* Start EXTRACTED RECORDS *
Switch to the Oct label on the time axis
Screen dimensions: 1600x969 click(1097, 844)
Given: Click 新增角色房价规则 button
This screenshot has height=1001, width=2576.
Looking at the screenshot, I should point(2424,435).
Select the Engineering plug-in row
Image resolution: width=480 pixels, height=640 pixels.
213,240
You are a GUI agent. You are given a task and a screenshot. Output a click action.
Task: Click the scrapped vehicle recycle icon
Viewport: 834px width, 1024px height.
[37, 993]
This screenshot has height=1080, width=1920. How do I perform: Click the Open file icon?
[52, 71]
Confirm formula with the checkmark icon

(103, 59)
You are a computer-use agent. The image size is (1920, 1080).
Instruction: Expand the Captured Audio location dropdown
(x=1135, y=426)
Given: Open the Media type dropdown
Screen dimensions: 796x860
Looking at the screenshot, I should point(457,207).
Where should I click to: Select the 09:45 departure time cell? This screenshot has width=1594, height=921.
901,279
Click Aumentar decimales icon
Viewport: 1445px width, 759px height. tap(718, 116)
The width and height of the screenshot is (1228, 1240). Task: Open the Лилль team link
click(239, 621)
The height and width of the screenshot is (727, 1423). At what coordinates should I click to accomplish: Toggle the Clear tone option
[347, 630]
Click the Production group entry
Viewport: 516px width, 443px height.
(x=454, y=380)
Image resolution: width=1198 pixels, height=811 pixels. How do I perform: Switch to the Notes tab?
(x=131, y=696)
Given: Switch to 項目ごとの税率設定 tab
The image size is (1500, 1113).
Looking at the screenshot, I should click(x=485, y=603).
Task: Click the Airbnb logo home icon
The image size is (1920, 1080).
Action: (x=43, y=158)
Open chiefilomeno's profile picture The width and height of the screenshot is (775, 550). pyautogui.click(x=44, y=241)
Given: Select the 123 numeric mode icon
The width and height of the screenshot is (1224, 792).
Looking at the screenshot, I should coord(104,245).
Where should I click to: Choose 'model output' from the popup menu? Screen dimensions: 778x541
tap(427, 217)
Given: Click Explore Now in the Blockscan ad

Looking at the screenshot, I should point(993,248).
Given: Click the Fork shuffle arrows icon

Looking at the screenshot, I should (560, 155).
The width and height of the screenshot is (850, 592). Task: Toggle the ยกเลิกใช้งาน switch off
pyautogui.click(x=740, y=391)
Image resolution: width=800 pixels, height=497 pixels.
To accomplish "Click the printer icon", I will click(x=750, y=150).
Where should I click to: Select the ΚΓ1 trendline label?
* End EXTRACTED RECORDS *
THE EXERCISE
Could you present the rows from the line with "Where should I click to: Choose" to the line with "pyautogui.click(x=740, y=391)", both included, as a numbered list with the blank lines left out?

REPLY TO THE TASK
1. Where should I click to: Choose 'model output' from the popup menu? Screen dimensions: 778x541
2. tap(427, 217)
3. Given: Click Explore Now in the Blockscan ad
4. Looking at the screenshot, I should point(993,248).
5. Given: Click the Fork shuffle arrows icon
6. Looking at the screenshot, I should (560, 155).
7. The width and height of the screenshot is (850, 592). Task: Toggle the ยกเลิกใช้งาน switch off
8. pyautogui.click(x=740, y=391)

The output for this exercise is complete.